The Saudi ambassador to Britain, a well-known poet in the Arab world, has praised Palestinian suicide bombers and criticized the United States in a poem published in a London-based newspaper.

"You died to honor God's word," Ghazi Algosaibi wrote in "The Martyrs," a short poem on the front page of the Saudi-owned Arabic daily Al Hayat on Saturday.

The poem praised Ayat Akhras, an 18-year-old Palestinian who blew herself up in a Jerusalem supermarket, killing two Israelis and wounding 25 on March 29, the same day Israeli troops began their incursion into the West Bank to crush Palestinian militias behind a wave of attacks.

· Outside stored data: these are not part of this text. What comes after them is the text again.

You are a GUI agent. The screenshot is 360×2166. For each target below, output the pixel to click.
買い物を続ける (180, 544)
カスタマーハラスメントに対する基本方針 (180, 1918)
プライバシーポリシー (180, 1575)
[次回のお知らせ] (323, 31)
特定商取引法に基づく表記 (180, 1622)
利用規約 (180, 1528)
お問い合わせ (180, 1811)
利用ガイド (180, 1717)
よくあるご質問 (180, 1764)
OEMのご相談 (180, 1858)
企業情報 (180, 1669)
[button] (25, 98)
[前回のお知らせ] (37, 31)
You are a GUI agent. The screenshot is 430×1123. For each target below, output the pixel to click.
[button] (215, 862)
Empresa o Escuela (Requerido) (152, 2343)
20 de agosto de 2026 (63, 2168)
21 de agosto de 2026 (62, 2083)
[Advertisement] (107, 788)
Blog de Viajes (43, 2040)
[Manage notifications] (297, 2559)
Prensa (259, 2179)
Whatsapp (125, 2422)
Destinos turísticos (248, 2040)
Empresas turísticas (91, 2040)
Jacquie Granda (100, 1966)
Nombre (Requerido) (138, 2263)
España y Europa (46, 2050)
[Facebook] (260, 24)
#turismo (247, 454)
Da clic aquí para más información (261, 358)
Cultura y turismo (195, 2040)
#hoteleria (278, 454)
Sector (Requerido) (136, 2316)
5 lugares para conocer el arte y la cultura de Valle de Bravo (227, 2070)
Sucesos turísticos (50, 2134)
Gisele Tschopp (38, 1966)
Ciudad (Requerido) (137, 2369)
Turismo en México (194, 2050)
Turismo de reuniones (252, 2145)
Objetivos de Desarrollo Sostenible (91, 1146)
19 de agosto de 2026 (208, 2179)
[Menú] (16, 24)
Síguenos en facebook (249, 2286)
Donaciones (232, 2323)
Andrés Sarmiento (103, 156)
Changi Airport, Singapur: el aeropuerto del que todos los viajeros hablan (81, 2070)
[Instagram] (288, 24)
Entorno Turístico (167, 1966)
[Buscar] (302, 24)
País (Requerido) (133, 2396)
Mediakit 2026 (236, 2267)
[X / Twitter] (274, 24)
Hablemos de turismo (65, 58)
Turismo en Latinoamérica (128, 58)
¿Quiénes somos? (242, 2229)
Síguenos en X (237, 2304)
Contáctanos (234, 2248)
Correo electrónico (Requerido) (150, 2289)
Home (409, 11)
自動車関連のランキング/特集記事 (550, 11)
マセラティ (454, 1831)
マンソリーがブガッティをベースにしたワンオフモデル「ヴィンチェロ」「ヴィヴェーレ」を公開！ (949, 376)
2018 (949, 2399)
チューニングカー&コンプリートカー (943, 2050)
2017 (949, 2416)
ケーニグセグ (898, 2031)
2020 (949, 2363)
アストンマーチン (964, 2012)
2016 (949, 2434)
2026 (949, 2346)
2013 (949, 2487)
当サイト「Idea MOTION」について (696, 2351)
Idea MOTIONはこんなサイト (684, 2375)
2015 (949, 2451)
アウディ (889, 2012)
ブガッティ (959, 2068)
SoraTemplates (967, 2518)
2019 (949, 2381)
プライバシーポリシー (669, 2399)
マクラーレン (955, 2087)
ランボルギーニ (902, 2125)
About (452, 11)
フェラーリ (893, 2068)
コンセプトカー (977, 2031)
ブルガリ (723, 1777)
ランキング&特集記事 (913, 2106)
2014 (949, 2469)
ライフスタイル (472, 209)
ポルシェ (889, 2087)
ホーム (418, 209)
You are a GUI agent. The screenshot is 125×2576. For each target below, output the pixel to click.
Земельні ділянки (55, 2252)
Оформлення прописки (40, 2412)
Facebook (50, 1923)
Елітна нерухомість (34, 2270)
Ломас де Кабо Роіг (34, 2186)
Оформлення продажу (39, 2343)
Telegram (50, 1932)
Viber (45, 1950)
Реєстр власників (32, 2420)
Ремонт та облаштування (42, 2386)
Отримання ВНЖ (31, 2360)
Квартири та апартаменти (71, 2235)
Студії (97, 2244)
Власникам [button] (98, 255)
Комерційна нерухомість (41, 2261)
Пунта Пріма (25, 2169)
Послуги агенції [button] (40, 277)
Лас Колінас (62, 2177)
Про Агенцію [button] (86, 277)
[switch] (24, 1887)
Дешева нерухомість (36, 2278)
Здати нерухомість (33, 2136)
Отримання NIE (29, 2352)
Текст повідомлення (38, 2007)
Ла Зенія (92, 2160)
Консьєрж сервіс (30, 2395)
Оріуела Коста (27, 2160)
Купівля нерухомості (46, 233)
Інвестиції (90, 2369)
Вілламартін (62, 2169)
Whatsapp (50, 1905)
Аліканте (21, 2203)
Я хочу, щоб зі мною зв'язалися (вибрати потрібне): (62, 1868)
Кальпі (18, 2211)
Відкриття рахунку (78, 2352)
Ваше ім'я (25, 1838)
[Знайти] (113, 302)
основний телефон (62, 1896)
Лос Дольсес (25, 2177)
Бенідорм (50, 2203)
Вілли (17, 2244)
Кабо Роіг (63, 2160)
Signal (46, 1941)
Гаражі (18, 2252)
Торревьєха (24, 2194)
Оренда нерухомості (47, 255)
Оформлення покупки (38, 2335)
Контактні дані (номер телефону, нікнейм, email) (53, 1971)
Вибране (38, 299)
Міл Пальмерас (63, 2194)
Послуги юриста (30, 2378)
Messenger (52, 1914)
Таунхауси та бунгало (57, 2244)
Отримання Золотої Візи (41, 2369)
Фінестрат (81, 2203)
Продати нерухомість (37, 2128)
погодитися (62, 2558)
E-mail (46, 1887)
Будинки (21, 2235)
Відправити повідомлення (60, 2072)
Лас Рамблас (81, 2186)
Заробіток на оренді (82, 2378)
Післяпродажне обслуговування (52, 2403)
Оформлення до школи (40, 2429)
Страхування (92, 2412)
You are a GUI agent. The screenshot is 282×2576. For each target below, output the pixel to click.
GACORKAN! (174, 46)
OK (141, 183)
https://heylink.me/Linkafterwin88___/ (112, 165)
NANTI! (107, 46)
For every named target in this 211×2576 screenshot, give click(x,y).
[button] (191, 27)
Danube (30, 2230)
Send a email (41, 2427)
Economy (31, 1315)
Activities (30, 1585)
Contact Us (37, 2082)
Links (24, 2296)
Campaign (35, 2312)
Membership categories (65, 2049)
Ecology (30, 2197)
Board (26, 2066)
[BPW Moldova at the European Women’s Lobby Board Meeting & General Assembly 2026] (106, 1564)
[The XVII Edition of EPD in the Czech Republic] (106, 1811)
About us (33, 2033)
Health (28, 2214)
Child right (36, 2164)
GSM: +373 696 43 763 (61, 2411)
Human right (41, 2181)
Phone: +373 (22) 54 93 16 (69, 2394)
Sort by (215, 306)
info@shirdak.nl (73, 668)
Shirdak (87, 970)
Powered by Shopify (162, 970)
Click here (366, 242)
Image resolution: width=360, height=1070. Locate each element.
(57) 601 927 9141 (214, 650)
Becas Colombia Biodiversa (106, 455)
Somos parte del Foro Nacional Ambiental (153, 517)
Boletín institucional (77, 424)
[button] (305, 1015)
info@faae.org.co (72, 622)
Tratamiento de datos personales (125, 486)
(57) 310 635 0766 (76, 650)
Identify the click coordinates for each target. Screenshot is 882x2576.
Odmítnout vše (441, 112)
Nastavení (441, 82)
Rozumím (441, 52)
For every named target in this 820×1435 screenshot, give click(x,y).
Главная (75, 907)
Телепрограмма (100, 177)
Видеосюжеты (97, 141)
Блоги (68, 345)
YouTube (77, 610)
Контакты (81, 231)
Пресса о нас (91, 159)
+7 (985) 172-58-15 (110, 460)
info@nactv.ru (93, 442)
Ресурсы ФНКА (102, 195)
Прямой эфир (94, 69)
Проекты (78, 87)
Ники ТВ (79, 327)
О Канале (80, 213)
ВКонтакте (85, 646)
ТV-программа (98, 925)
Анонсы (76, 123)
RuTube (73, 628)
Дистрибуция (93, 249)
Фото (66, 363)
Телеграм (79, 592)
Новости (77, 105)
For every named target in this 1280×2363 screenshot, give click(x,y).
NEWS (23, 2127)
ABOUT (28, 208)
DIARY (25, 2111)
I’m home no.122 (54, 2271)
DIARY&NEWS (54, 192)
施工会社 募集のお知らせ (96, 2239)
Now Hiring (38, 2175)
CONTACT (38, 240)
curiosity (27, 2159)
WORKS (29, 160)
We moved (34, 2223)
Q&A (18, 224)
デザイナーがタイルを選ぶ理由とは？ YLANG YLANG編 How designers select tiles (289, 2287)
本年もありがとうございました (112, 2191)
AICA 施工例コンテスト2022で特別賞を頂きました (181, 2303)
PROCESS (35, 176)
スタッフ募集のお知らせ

"Tell Ayat, the bride of loftiness ... She embraced death with a smile while the leaders are running away from death. Doors of heaven are opened for her," wrote Algosaibi, the ambassador in London for more than a decade.

In an apparent reference to Arab hopes that the United States could help end Israeli-Palestinian violence, Algosaibi, wrote: "We complained to the idols of a White House whose heart is filled with darkness."

Islamic leaders, scholars and ordinary Muslims have been divided on the issue of Palestinian suicide bombers, who have killed dozens of Israelis in attacks during nearly 19 months of bloodshed.

In Egypt on Friday, Mohammed Sayed Tantawi, grand imam of Al-Azhar Mosque, mainstream Islam's highest seat of learning, said that anyone who blows himself among Israeli "aggressors" is a martyr.

That contradicts a ruling last year by the grand mufti of Saudi Arabia, who declared suicide to be against Islamic teachings.

The London-based Arab weekly magazine Al-Majalla reported Sunday that the wife of Palestinian leader Yasser Arafat had endorsed suicide bombings.

However, Mustafa Deeb, the Palestinian representative in Saudi Arabia, said Monday that his office had responded to queries from the magazine on Soha Arafat's behalf without contacting her, and that the answers referred to Palestinians killed by Israel, not suicide bombers.

"It did not at all refer to suicide bombings, just the issue of martyrdom in general," Deeb told The Associated Press.

Al-Majalla reported that, asked whether she would let a son carry out a suicide attack if she had one, Soha Arafat responded: "Is there any greater honor than (martyrdom)? Do you expect me and my children to be less patriotic and more eager to live than the sons of my people and their father and president who is seeking martyrdom?"